As noted in several emails last year, 2022 was all about generative AI. Another way to look at it is to focus on last year as the first year where many people had a direct, conscious, interaction with AI. We've all been experiencing AI, behind the scenes, in our interactions on social media, navigating traffic, applying for credit, etc. AI, rather obviously, isn't a future technology. It's here. However, seeing AI in action, through ChatGPT, suddenly brought people's awareness of AI up to speed with the progress AI has been making over the last decade.
In 2023, through GRAILE, we'll be accelerating our reports and webinars to accelerate the support that we provide to our charter member universities. The reality of AI as a transformative force in education seems to be on the front of many conversations, including the most senior levels of universities. Here are a few things of note over the last week:
AI and Education
Bryan Alexander recently hosted a discussion on what ChatGPT means for education. Transcript and recording here. It's interesting to note the ways that educators are gathering and arranging conversations to make sense of "what does this all mean". For me, I'm focused on two things: 1. What are the longer term systemic implications of AI (spoiler: transformative and systemically disruptive) and 2. Who will own the AI infrastructure and models (spoiler: not universities).
I'm sure you're all tired of screen grabs of what ChatGPT wrote. This one is still worth sharing: McKinsey vs ChatGPT produced tables of impact.
Tony Bates, a prominent academic in distance education, shares his reflection on playing with ChatGPT. He's scared.
How can AI support learning? An article posted late last year suggests three areas of impact: "AI can be used to overcome three barriers to learning in the classroom: improving transfer, breaking the illusion of explanatory depth, and training students to critically evaluate explanations."
Updating your syllabus for ChatGPT
General AI
Sam Altman, CEO of OpenAI (Co-Pilot, DALLE, ChatGPT) shares a thread on the anxieties we will experience as we move to artificial general intelligence, making "ChatGPT look like a boring toy"
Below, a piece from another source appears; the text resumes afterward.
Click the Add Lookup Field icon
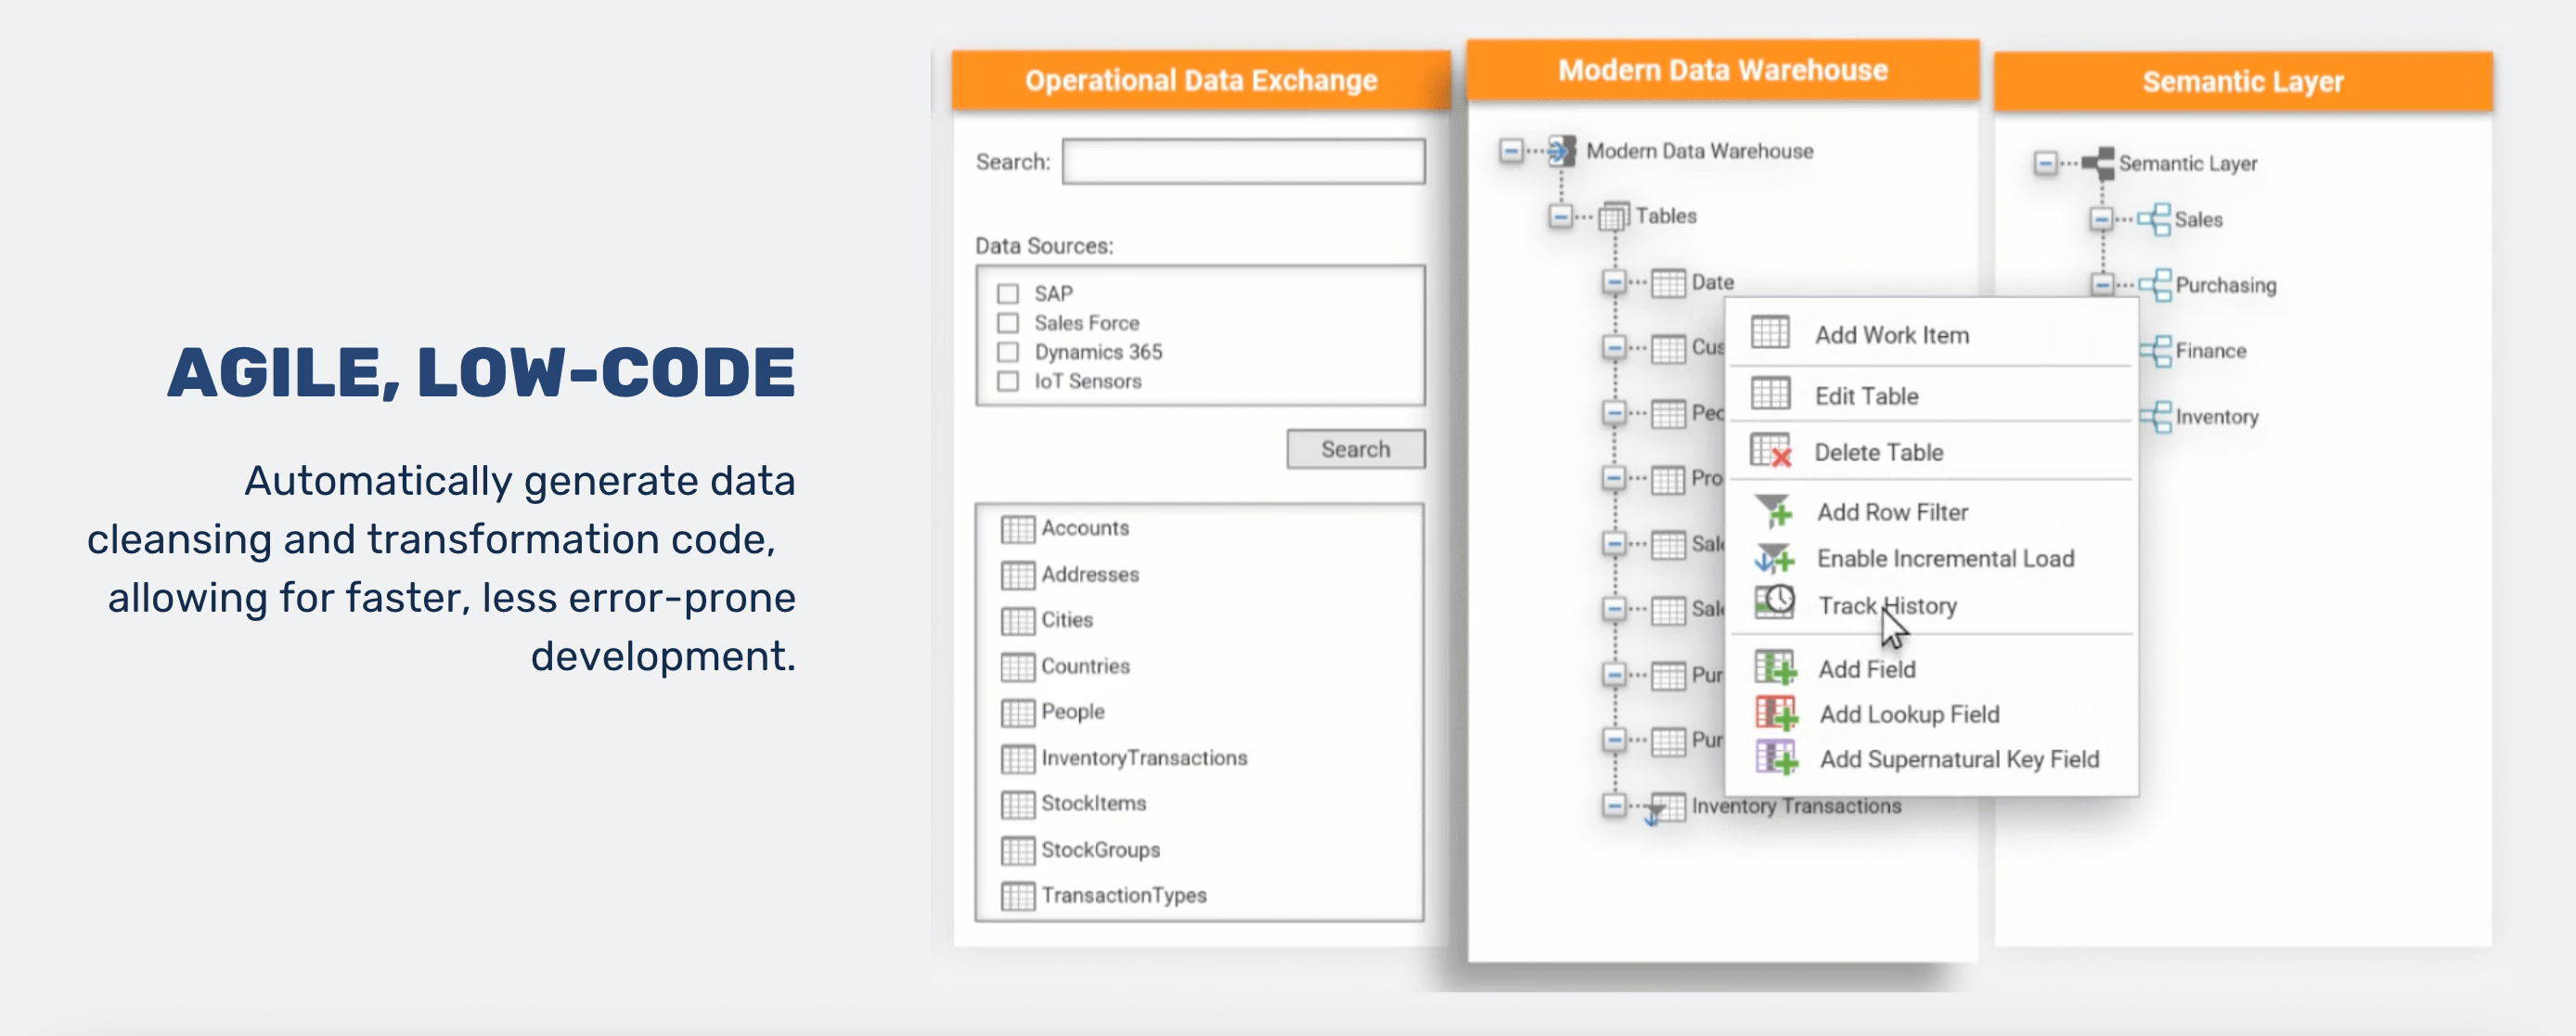click(1776, 713)
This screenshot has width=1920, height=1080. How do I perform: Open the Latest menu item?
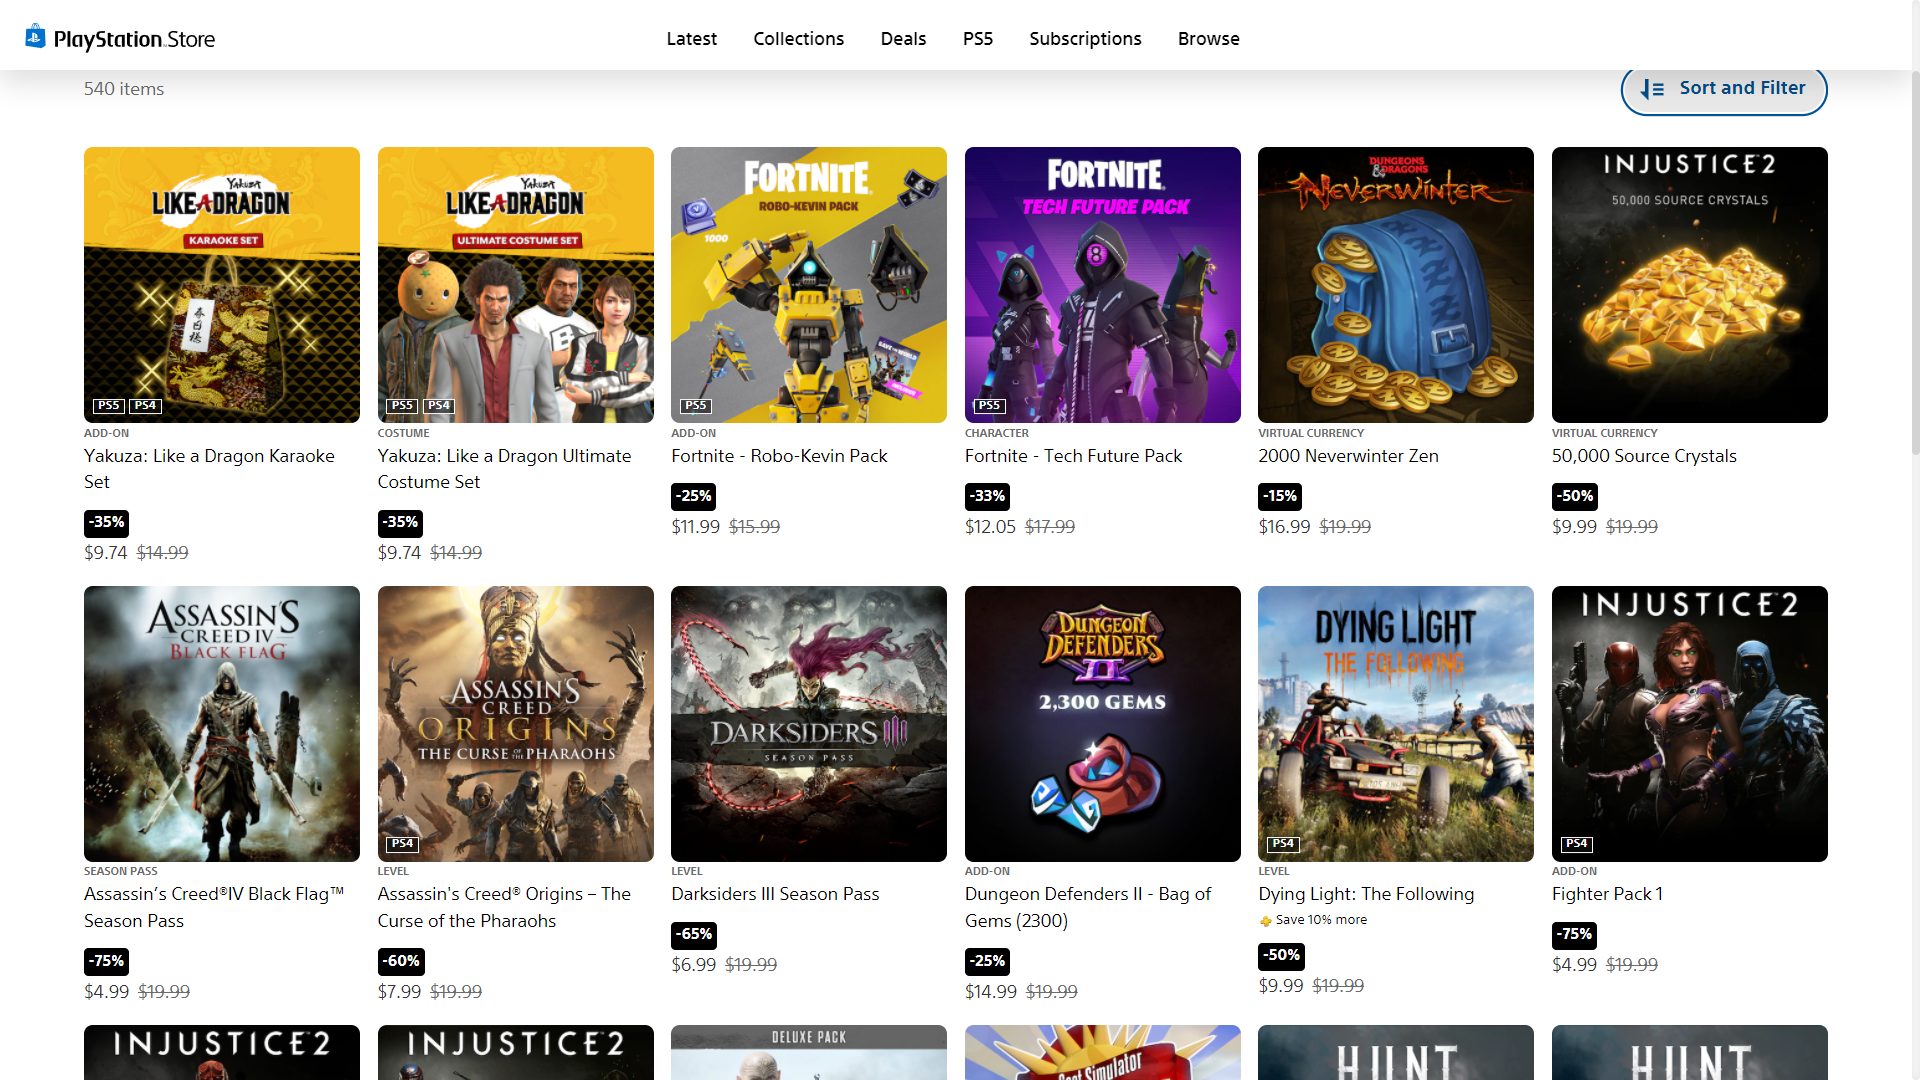point(691,38)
Stanford has a short self-promotion video on their researcher's contributions to AI. Spans the evolution from GOFAI to our current deep learning era.
Will ChatGPT kill Google search? No. Not yet. "Large language models are not databases. They are glommers-together-of-bits-that don’t always belong together...they are text predictors, turbocharged versions of autocomplete. Fundamentally, what they learn are relationships between bits of text, like words, phrases, even whole sentences. And they use those relationships to predict other bits of text." One redditor, however, says it's not an equivalent comparison. "I see it as an "inspiration machine" as opposed to "information provider"".
Intelligence
The comparison point of AI is human intelligence. I recently read James Brittle's book on Ways of Being. He makes a compelling argument that humans may be uniquely intelligent in some domains. But these domains are surprisingly small ones and ones that ignores the majesty of nature and complex ecosystems. Our intelligence is one of many intelligences. And AI is simply one more variant to add to the mix.
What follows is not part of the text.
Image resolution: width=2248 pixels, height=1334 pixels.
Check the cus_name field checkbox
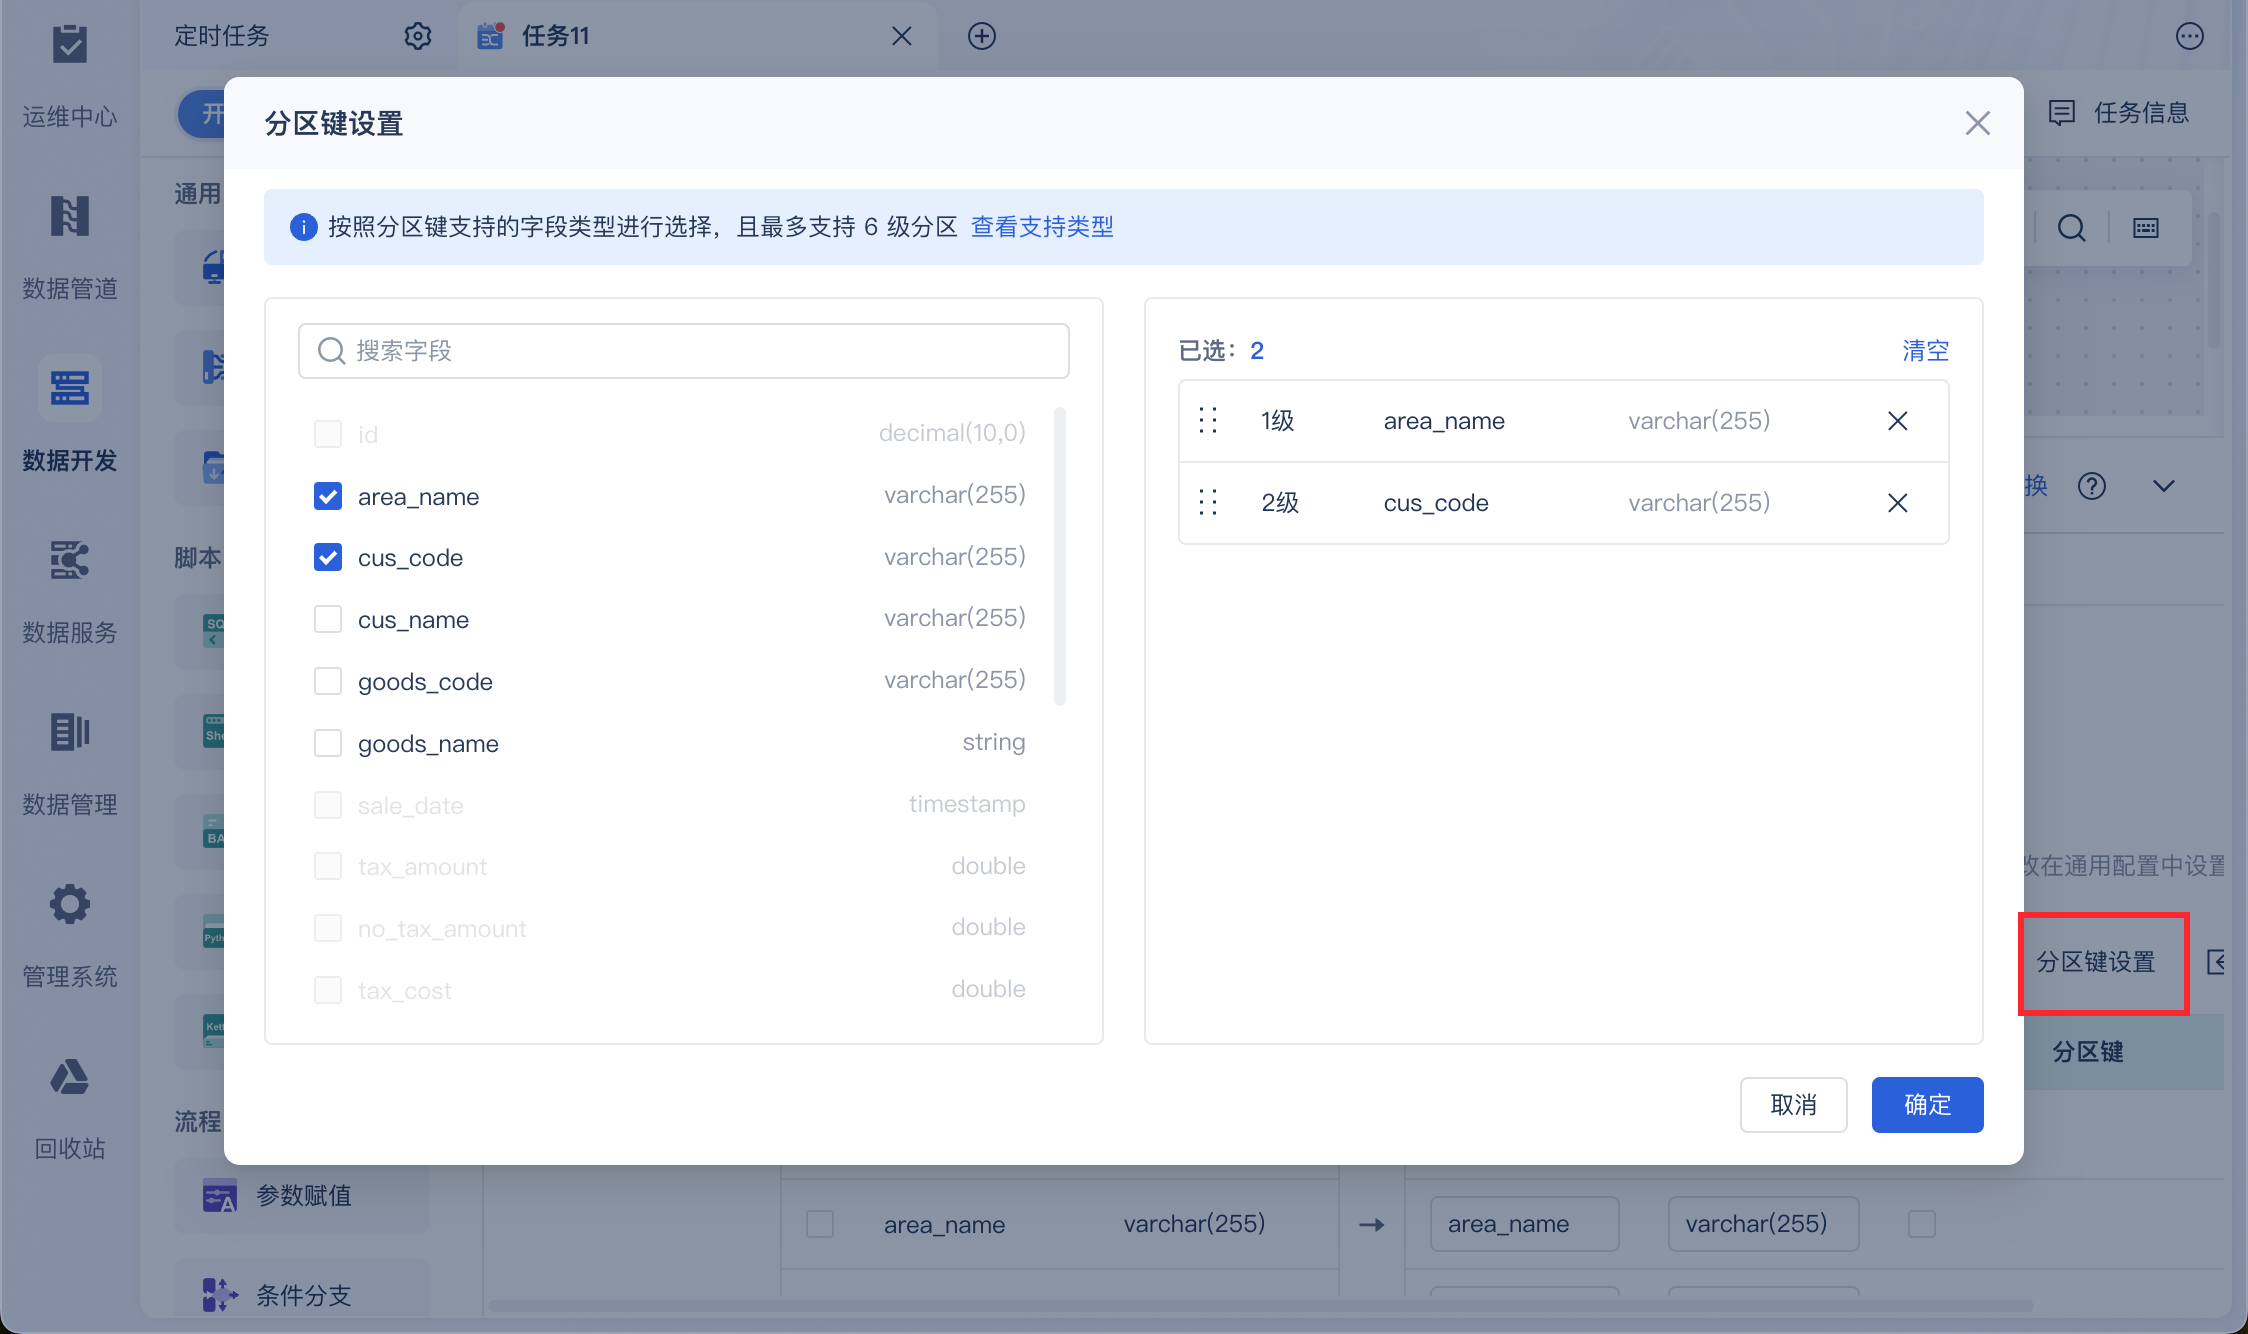[328, 619]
Emergent Analogical Reasoning in Large Language Models: "The recent advent of large language models — large neural networks trained on a simple predictive objective over a massive corpus of natural language — has reinvigorated debate over whether human cognitive capacities might emerge in such generic models given sufficient training data. Of particular interest is the ability of these models to reason about novel problems zero-shot, without any direct training on those problems. In human cognition, this capacity is closely tied to an ability to reason by analogy."
Copyright/Ethics
LLMs require large data sets. These data sets are scraped from the web and include images that artists and creators did not explicitly give permission for use. Have I Been Trained allows search options to determine if prominent models (Laion-5b and Laion-400m) have made use of your work.